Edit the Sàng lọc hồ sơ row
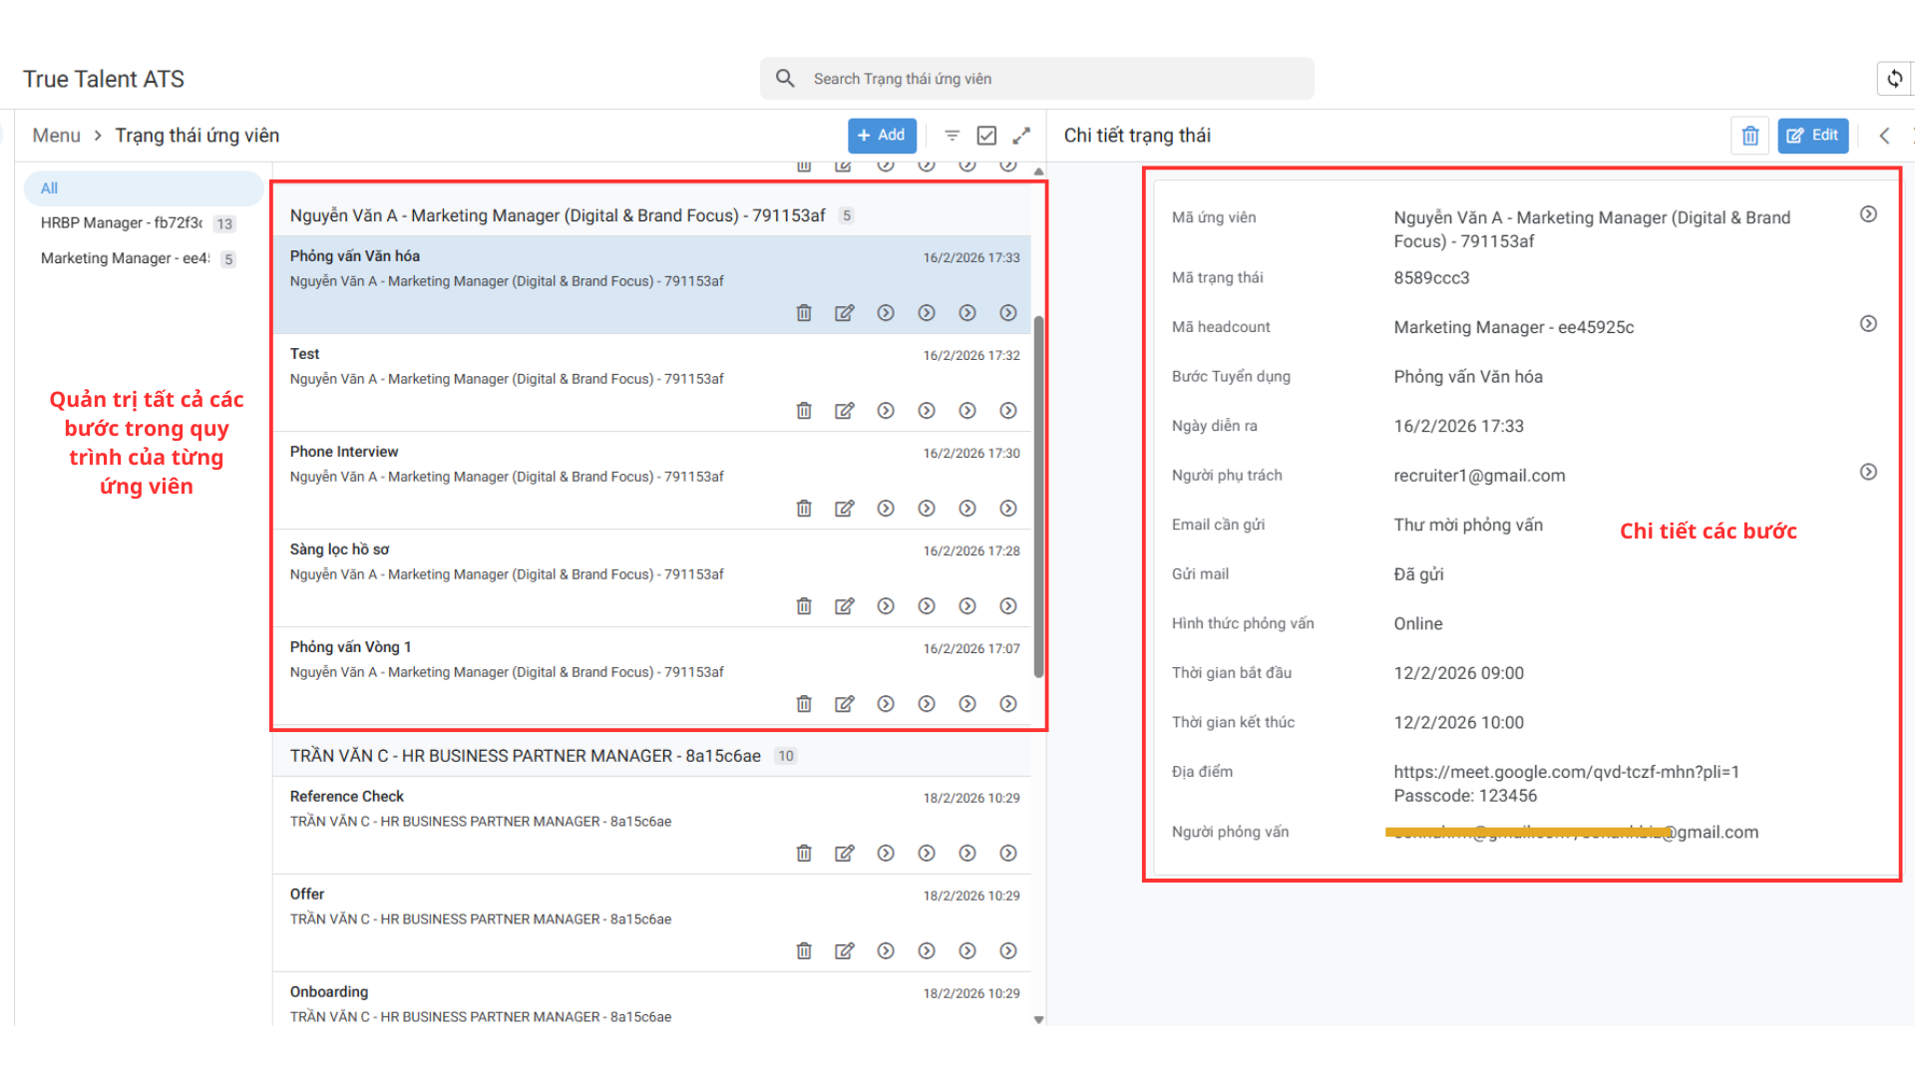This screenshot has height=1077, width=1915. tap(845, 606)
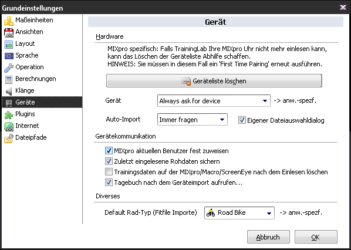Enable Trainingsdaten löschen nach dem Einlesen
The height and width of the screenshot is (250, 351).
point(109,172)
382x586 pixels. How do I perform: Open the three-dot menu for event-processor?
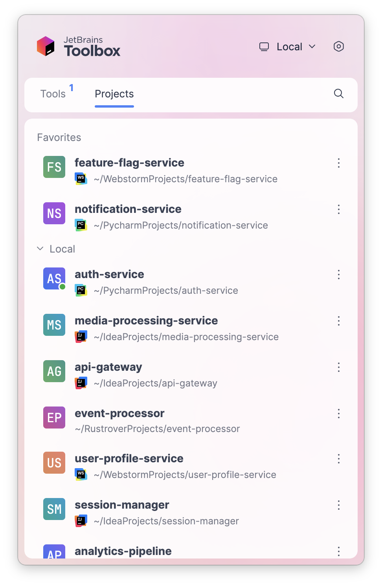click(x=338, y=414)
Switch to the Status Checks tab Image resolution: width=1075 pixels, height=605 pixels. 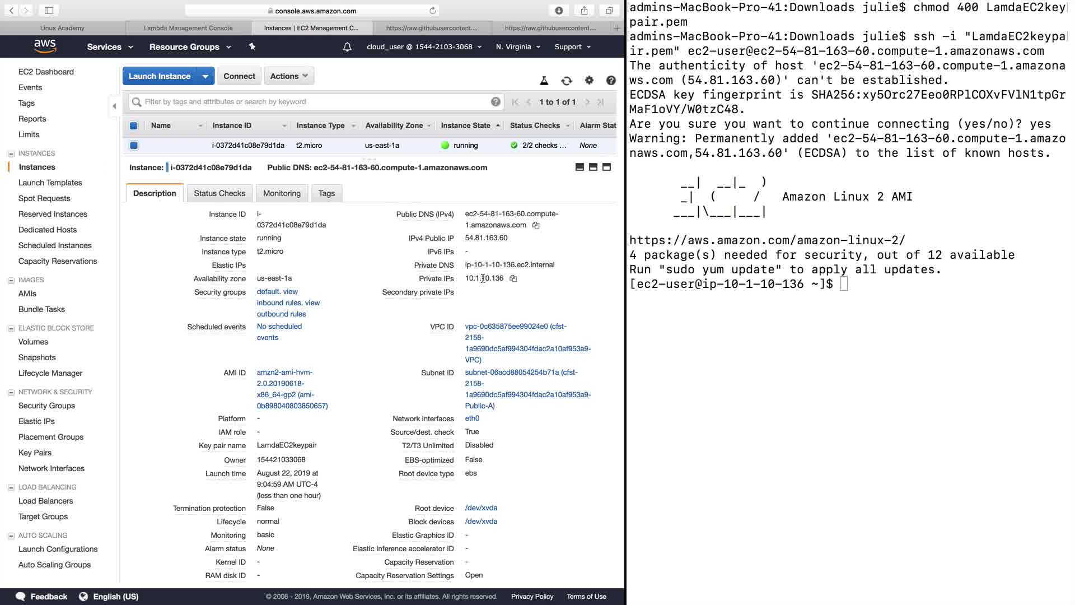219,193
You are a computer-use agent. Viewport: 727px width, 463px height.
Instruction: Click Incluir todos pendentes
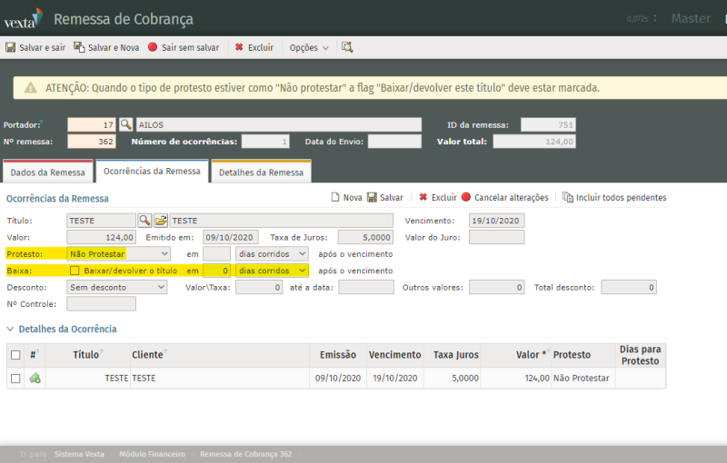(x=614, y=197)
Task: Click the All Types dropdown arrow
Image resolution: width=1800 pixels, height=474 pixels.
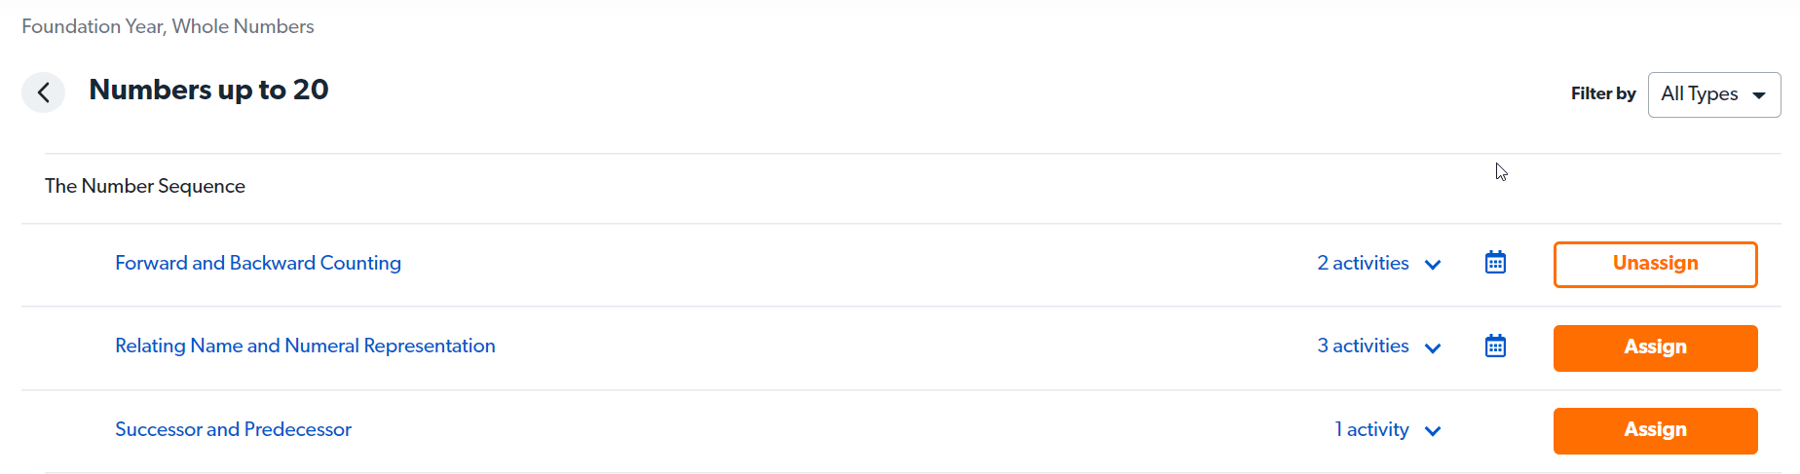Action: 1759,95
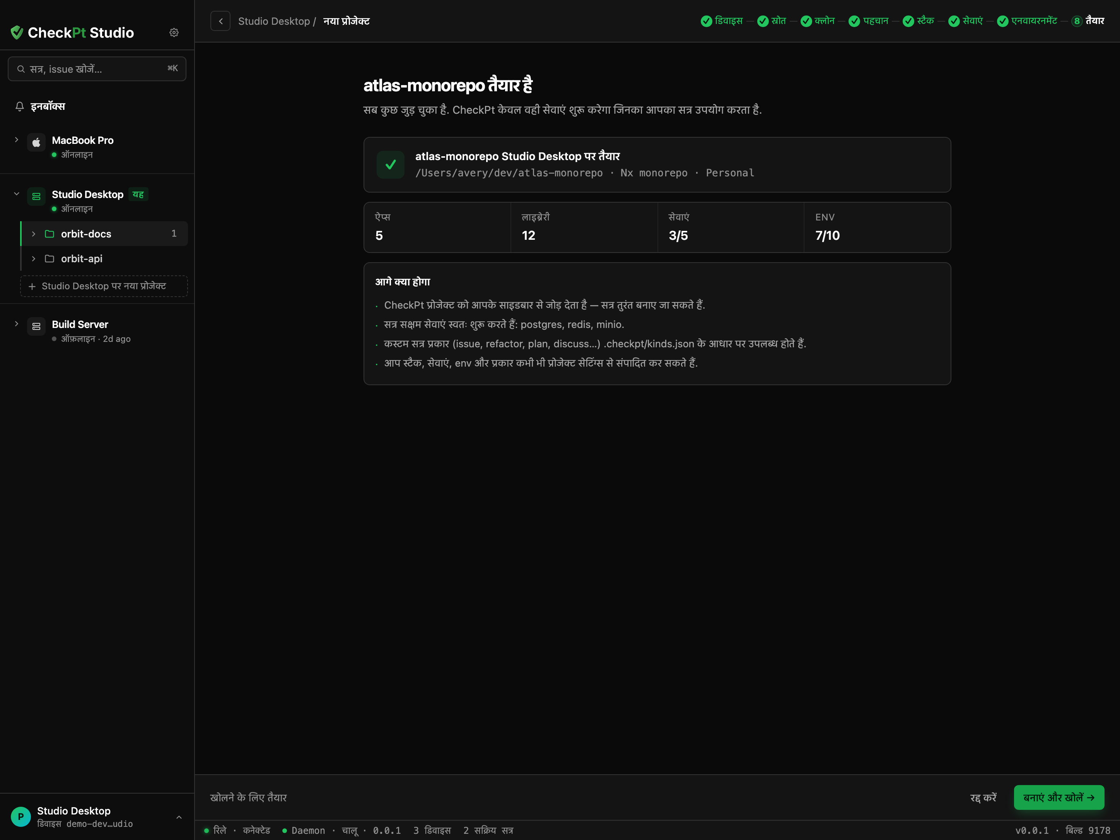Click रद्द करें to cancel

[983, 797]
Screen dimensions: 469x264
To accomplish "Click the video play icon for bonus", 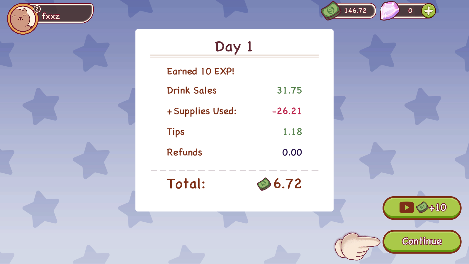I will (406, 208).
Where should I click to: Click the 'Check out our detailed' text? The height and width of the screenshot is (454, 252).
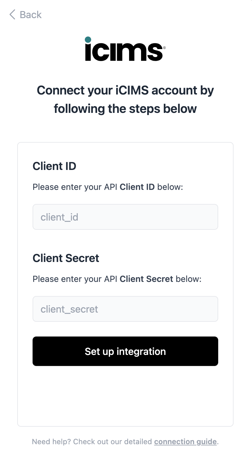tap(113, 442)
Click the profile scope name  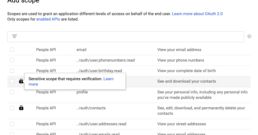(x=82, y=92)
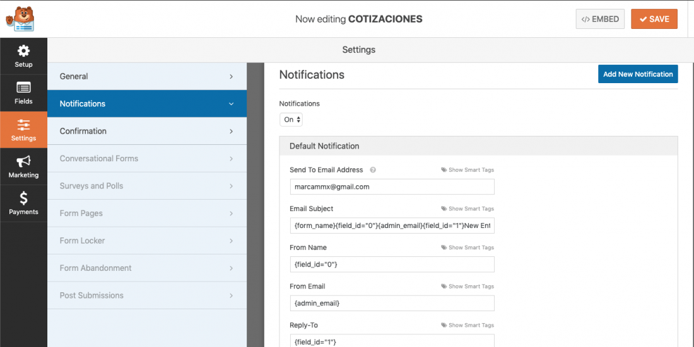The image size is (694, 347).
Task: Expand the General settings chevron
Action: [231, 76]
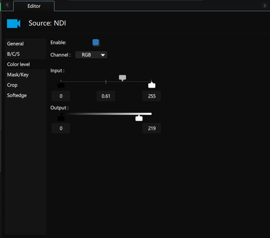This screenshot has height=238, width=270.
Task: Click the output black level handle
Action: 61,118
────────────────
▶ _Stated problem_
Return each line of the data above that contains the word "Task". Case counts.

▶ _Completed exercise_
Task: Click the All Types dropdown arrow
Task: Expand the General settings chevron
Task: Click the output black level handle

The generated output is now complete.